> [EXERCISE GOAL]: Your answer should be every line below that includes the word "бакалавриат".
-- Opening Marker --
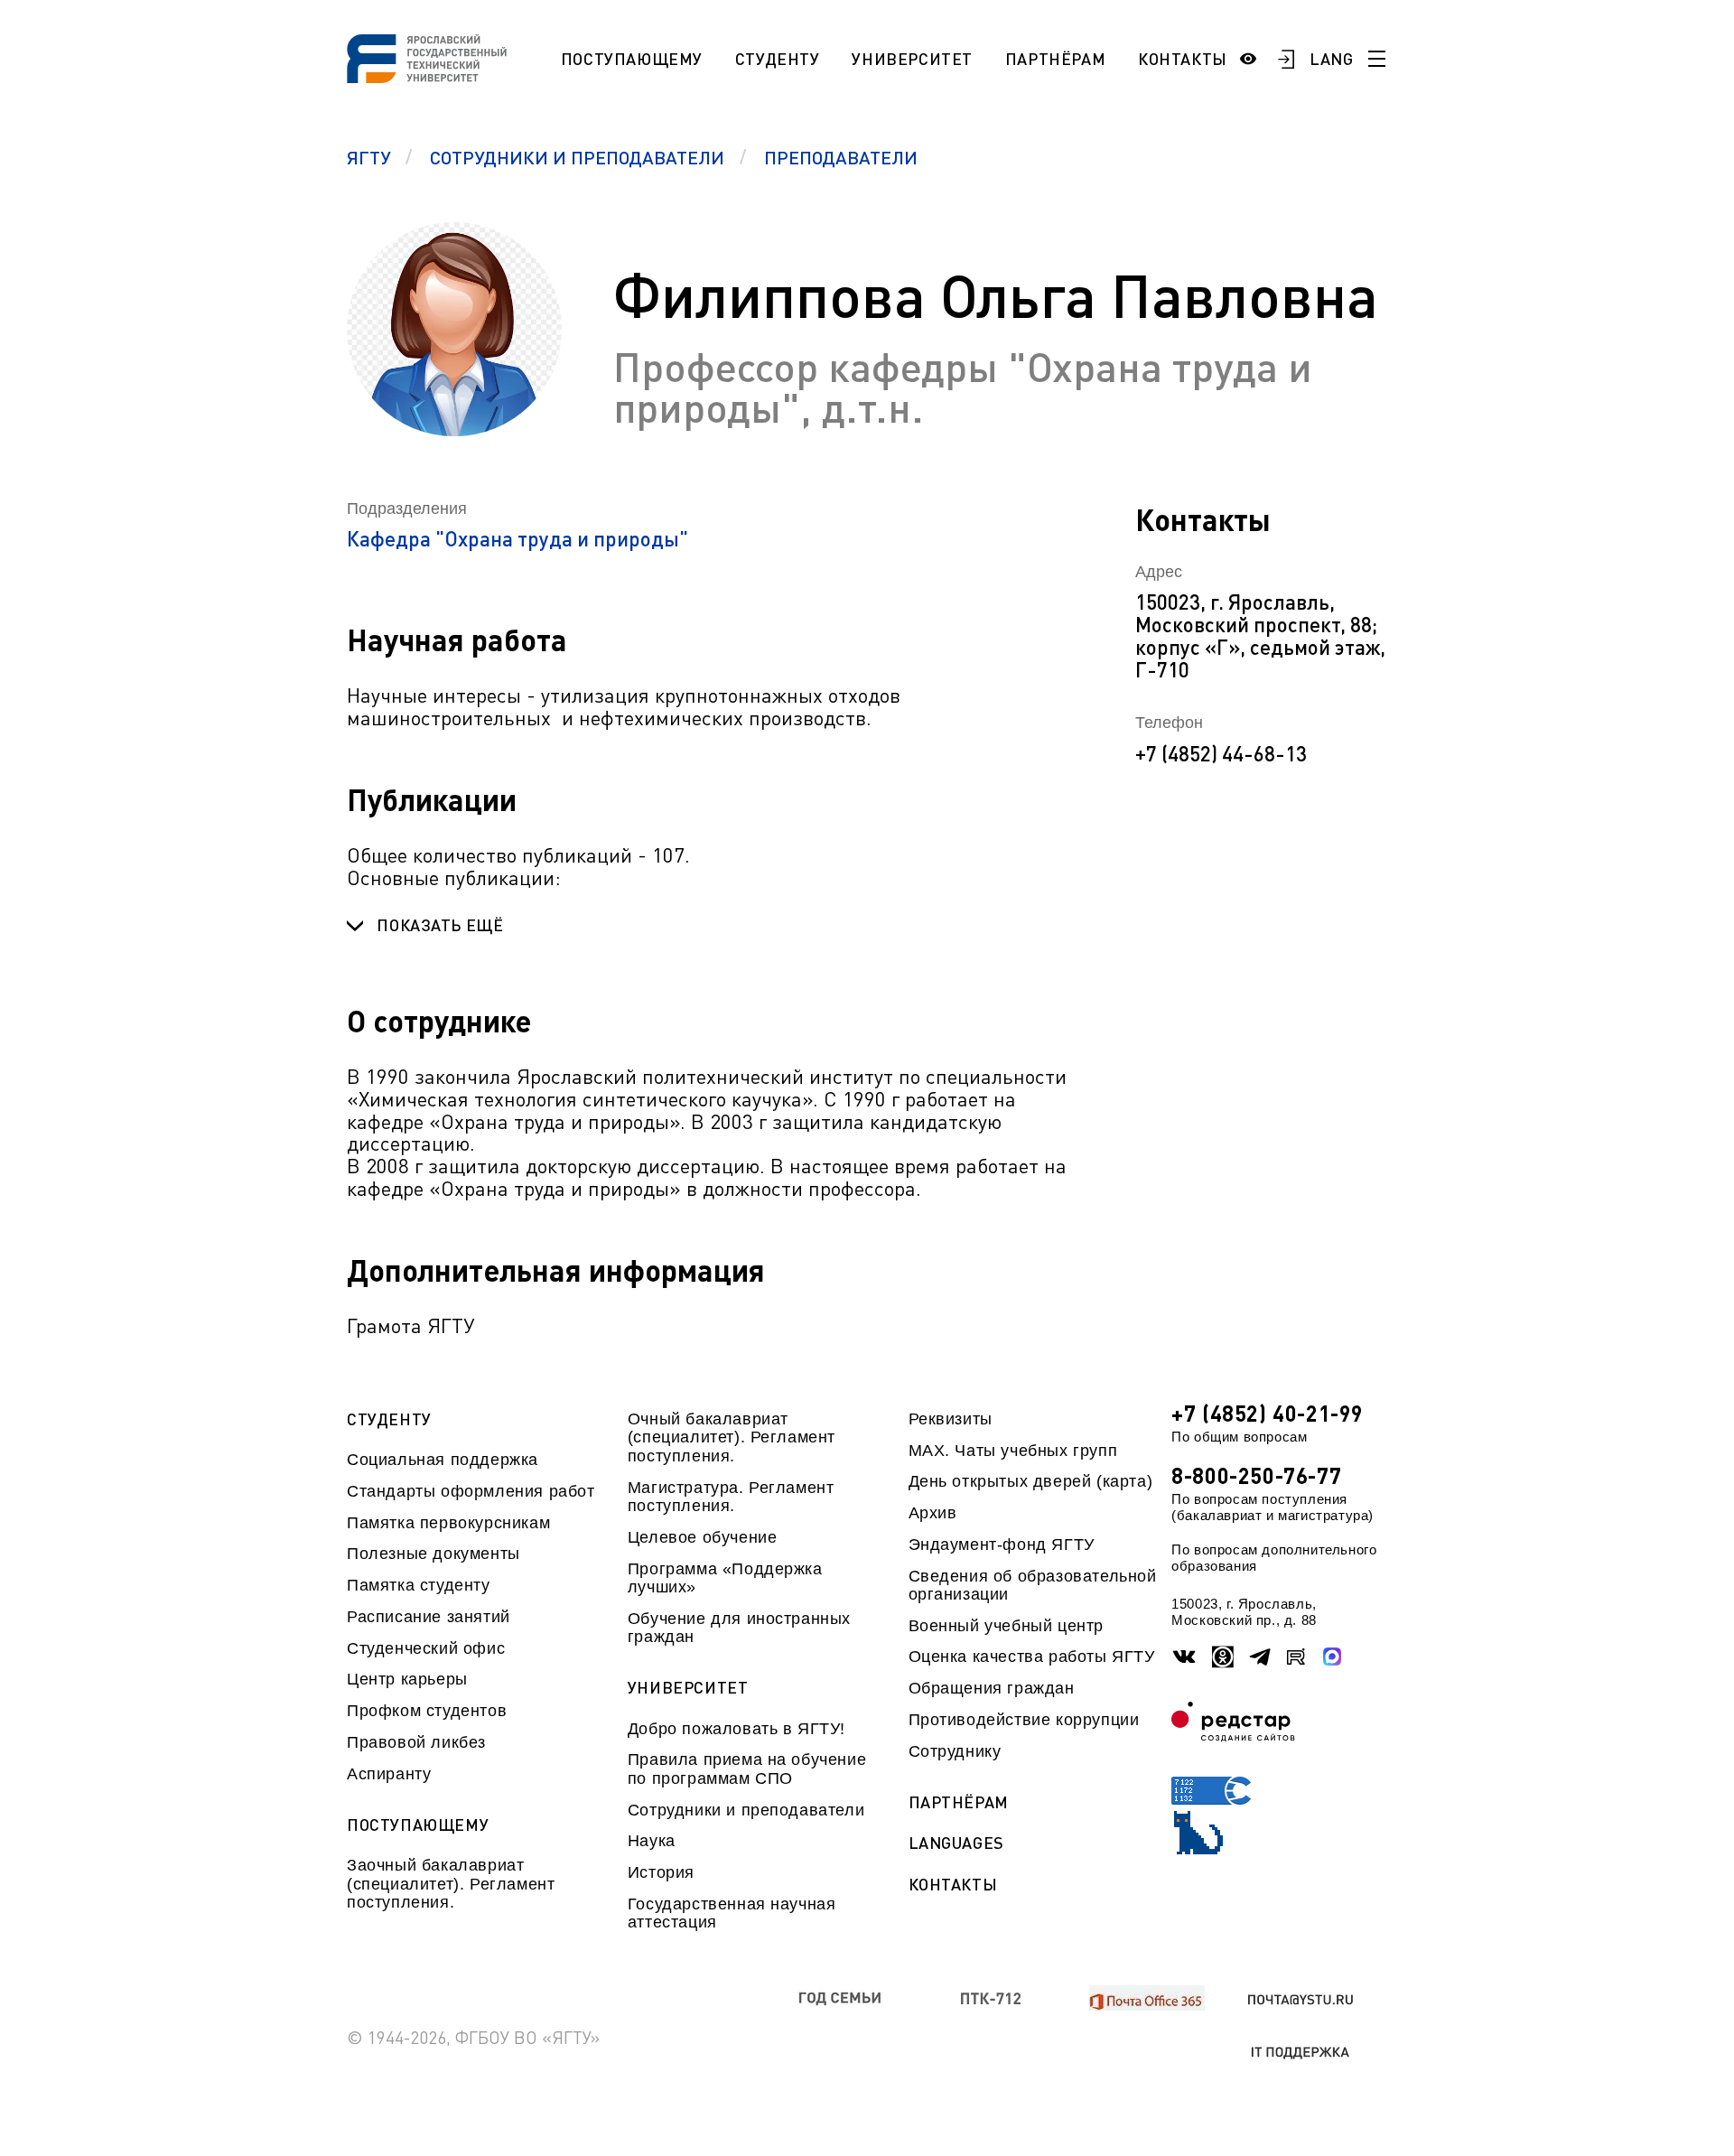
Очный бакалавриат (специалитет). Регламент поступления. (731, 1437)
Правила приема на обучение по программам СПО (747, 1768)
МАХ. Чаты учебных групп (1013, 1451)
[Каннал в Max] (1333, 1656)
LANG (1331, 59)
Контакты (1182, 59)
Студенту (777, 59)
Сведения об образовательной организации (1033, 1585)
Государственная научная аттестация (732, 1913)
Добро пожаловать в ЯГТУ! (736, 1729)
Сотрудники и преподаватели (746, 1810)
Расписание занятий (428, 1617)
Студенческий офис (426, 1648)
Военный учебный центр (1006, 1626)
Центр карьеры (407, 1679)
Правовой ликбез (416, 1742)
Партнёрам (1055, 59)
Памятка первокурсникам (448, 1523)
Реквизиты (951, 1419)
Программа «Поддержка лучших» (725, 1578)
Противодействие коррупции (1024, 1720)
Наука (652, 1841)
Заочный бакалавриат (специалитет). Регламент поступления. (451, 1883)
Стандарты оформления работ (470, 1491)
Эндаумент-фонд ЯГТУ (1002, 1544)
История (661, 1872)
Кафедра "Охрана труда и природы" (517, 538)
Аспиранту (389, 1774)
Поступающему (632, 59)
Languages (956, 1843)
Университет (912, 59)
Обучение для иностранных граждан (739, 1628)
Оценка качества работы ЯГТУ (1032, 1656)
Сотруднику (955, 1751)
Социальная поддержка (442, 1460)
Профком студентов (427, 1711)
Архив (933, 1513)
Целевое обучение (703, 1537)
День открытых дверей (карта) (1031, 1481)
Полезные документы (433, 1554)
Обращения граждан (992, 1688)
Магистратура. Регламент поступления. (731, 1497)
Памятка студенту (418, 1585)
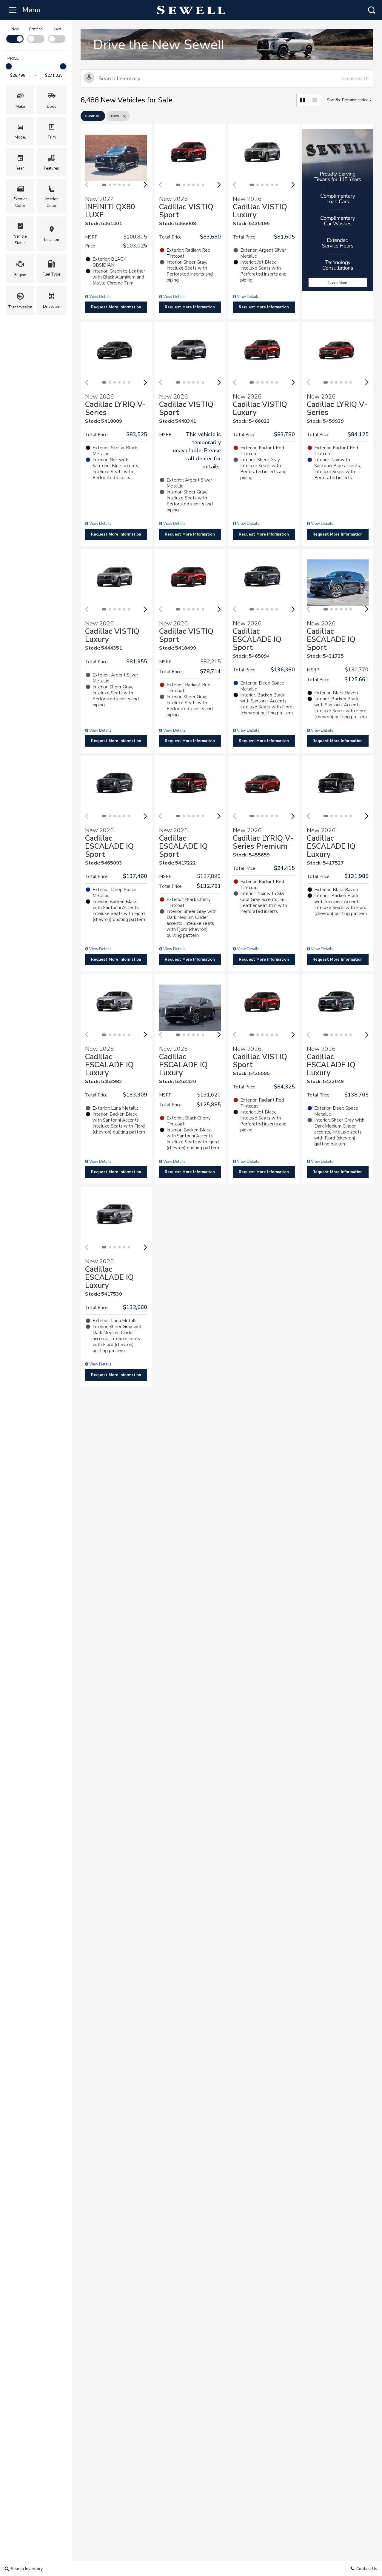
-- Closing Marker --
> [RESULT FOR THIS EXERCISE]:
Очный бакалавриат (специалитет). Регламент поступления. (731, 1437)
Заочный бакалавриат (специалитет). Регламент поступления. (451, 1883)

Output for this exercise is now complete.